Hannah Wise, Dallas Morning News Audience Development Editor

“I support all of my colleagues who work in Washington, but that doesn’t represent the work that I do,” Wise said.

Wise runs a Facebook group of loyal Morning News subscribers, where she leads discussions about local issues, often using the paper’s articles to kick off conversation. She’s come to know the readers by name, and she responds to their questions and comments, not as The Dallas Morning News, but as Hannah Wise.

“We’re playing the long game, but I think it’s paying off,” Wise said. “We’ve had people say they have re-upped their subscriptions to The Dallas Morning News because we’ve created these spaces to have productive intellectual conversations with other people in their communities and journalists.”

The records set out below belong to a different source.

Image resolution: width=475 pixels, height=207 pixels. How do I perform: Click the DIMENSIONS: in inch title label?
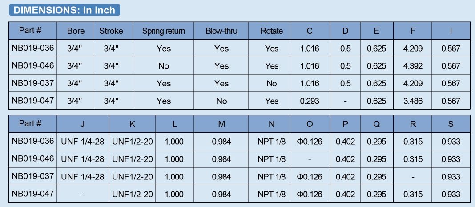click(x=64, y=10)
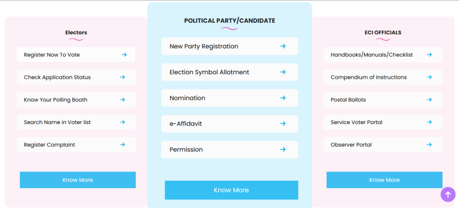The image size is (459, 208).
Task: Click the arrow next to Know Your Polling Booth
Action: click(x=123, y=100)
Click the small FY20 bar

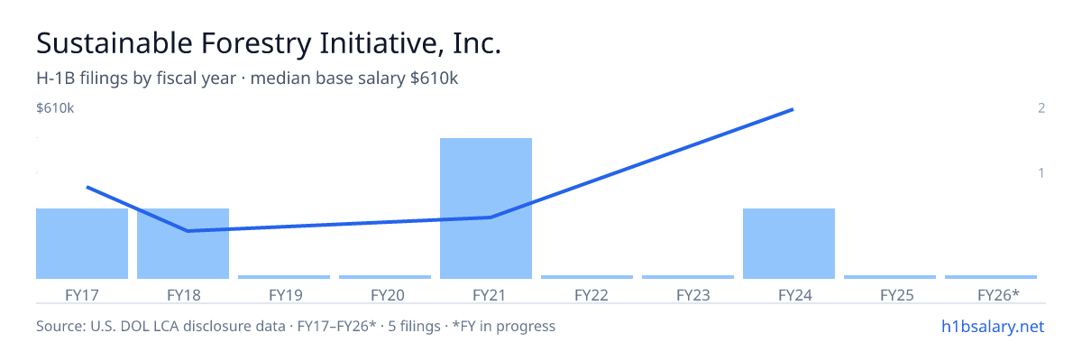coord(385,277)
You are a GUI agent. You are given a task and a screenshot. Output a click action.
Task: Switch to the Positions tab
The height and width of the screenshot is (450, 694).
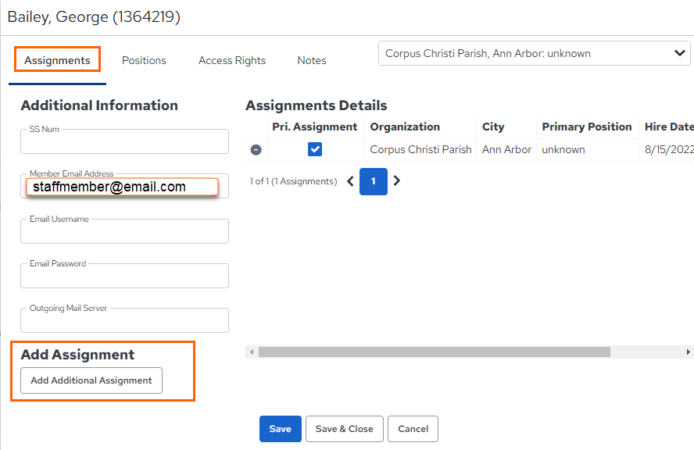click(x=144, y=61)
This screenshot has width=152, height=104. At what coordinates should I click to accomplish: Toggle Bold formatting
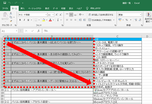pyautogui.click(x=20, y=20)
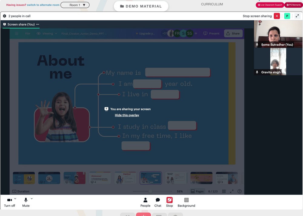303x216 pixels.
Task: Open the Chat panel
Action: pyautogui.click(x=158, y=202)
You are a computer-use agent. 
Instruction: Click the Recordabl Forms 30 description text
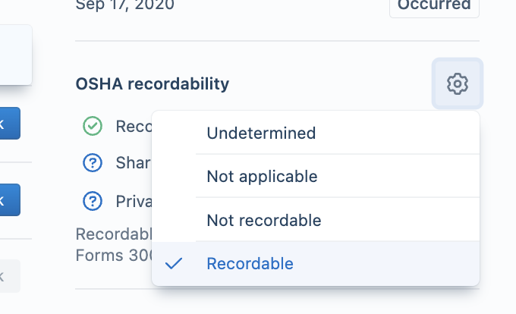coord(114,245)
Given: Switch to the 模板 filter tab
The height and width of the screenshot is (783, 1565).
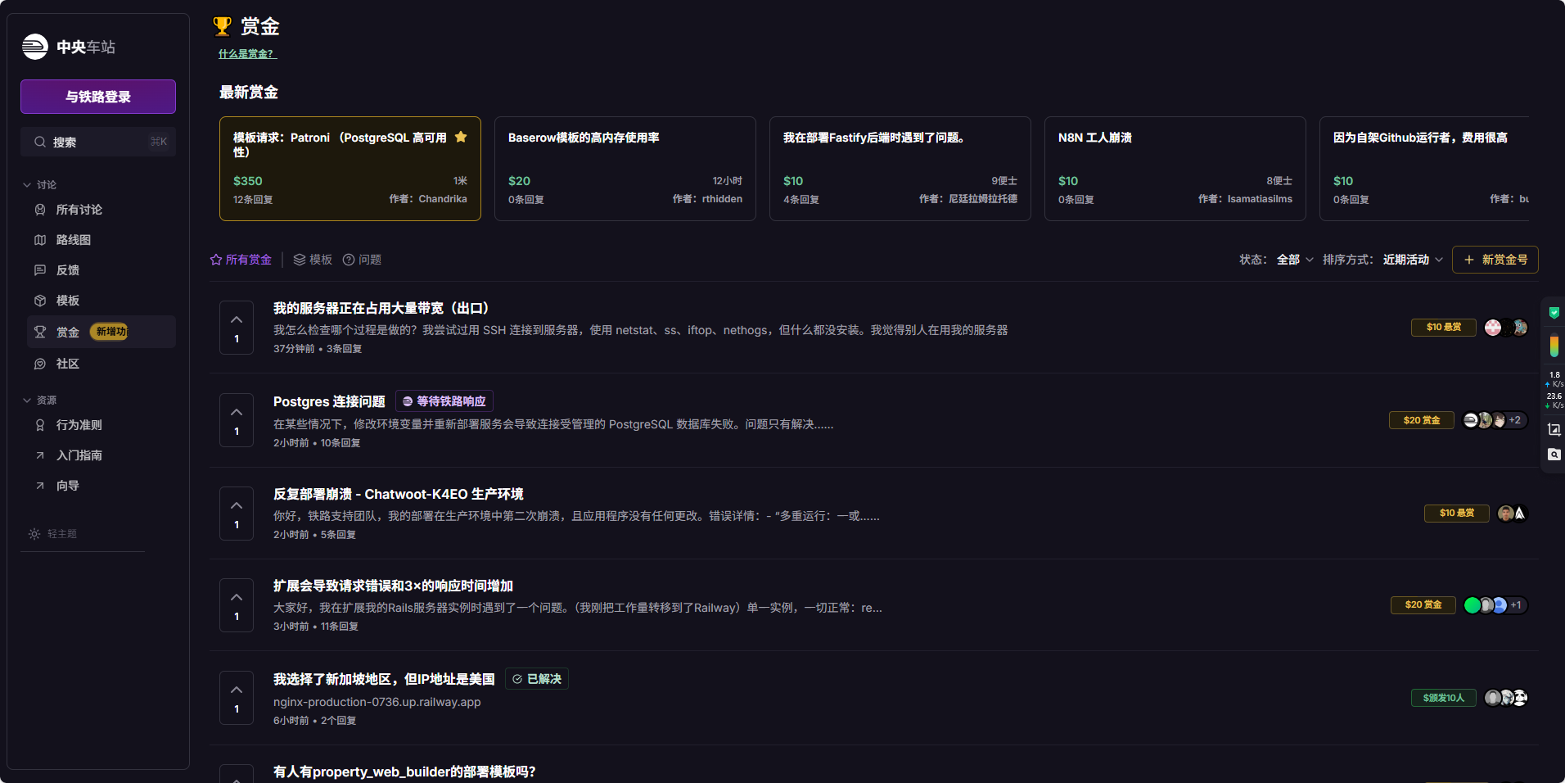Looking at the screenshot, I should click(313, 260).
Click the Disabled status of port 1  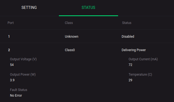coord(128,37)
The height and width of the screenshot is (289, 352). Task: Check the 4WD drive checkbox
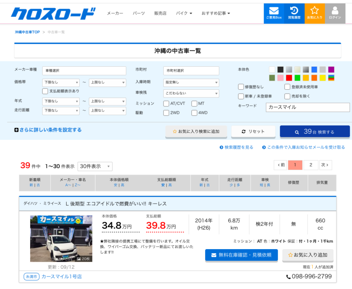tap(194, 113)

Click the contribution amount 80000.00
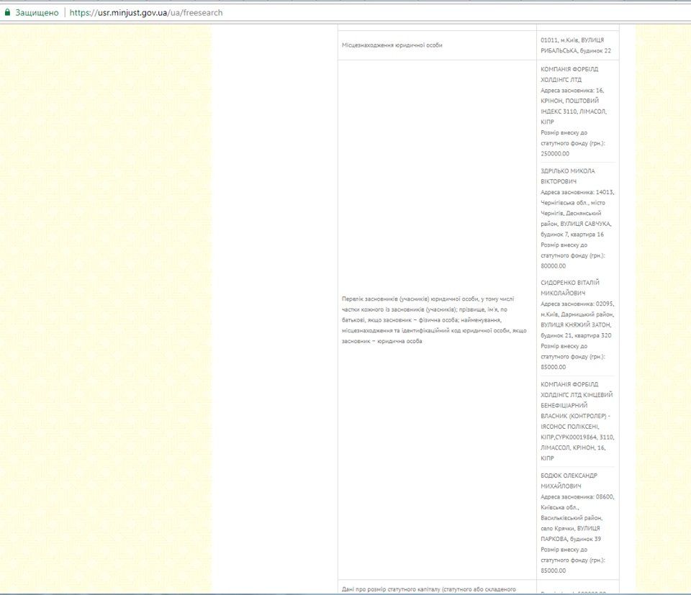[554, 265]
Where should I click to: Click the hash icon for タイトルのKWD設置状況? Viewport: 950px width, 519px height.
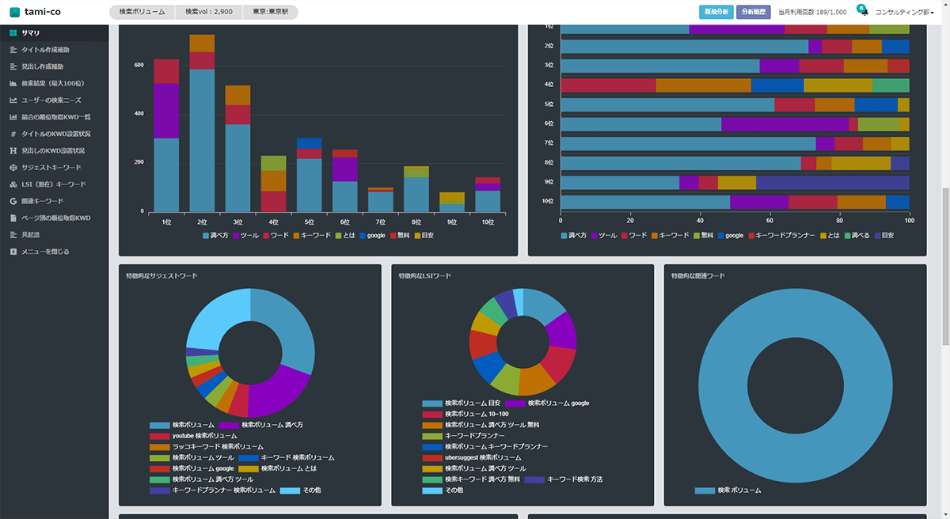click(x=13, y=134)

There is a real heightened fear around safety.

Alexandra Ellerbeck, Committee to Protect Journalists

Alexandra Ellerbeck, Committee to Protect Journalists’ North America program coordinator, commended new efforts to topple the institutional wall between news organizations and their audiences. Still, she warned that openness can put journalists in harm’s way, especially at the local level.

“There is a real heightened fear around safety,” Ellerbeck said.

Wise felt that fear the day she met readers for The Dallas Morning News’ first public office hours. Just before meeting readers, a man crashed his truck into a Dallas TV station.

“We were legitimately concerned,” Wise said, adding that, in addition to posting the time and location of the office hours, her online engagement work has made her easy to find. “I had this moment that I was like, ‘You know what, if this is it, I’ve lived a really cool life.’”

So Wise went, and there was a man waiting.

“He just wanted to talk to us about journalism and how much he appreciates us and just tell us about some stuff he’s interested in,” Wise said. “This week, he called the newsroom to talk to us more.”

About the author

Jeannette Hinkle

Writer

Hinkle, a master's student at Northwestern's Medill School of Journalism, is assisting the Local News Initiative in highlighting challenges and opportunities in today's local news ecosystem. Before coming to Northwestern, she reported for a set of GateHouse Media-owned newspapers on Boston's North Shore.

Latest Posts

  • Sobering Reality for News Outlets: Your Readers May Be Elsewhere 99% of the Time

    Here’s a question for local news producers: What are your readers doing when they’re not visiting you? That’s the question asked by Northwestern University’s Spiegel Research Center in an eye-opening study of three metro news websites based on data from the media analytics company Comscore. And it’s a particularly relevant question because the study showed that the three news sites commanded less than 1 percent of their desktop users’ total digital time. The study, conducted...

    Continue Reading

  • Medill Teams With German Foundation for Global Seminar on Local News

    The Medill Local News Initiative and Germany’s Konrad-Adenauer-Stiftung foundation will host the Global Seminar on Local News, a June conference in Chicago to discuss worldwide challenges to local journalism and their impact on democracy. The seminar will feature presentations by news executives from Bulgaria, Nigeria, Mexico and Germany as well as influential U.S.-based voices on the crisis in local news. The June 24-26 event is invitation-only, but video of the main discussions on June 25...

    Continue Reading

  • Knight Lab’s Class Brings Design Principles to Local News

    A new Northwestern University class called Design for Local News isn’t trying to make minor tweaks in the current media environment. It’s going straight to the question of what information the public needs and starting there to invent new products. “It’s like a Zen beginner’s mind, a ‘first principles’ sort of thing. Pick your metaphor,” said Associate Professor Zach Wise. As local news outlets suffer from a disrupted business model that has led to widespread...

    Continue Reading

  • Medill’s Franklin on Why Local News Outlets Aren’t Jumping in Apple’s ‘Magic Mixer’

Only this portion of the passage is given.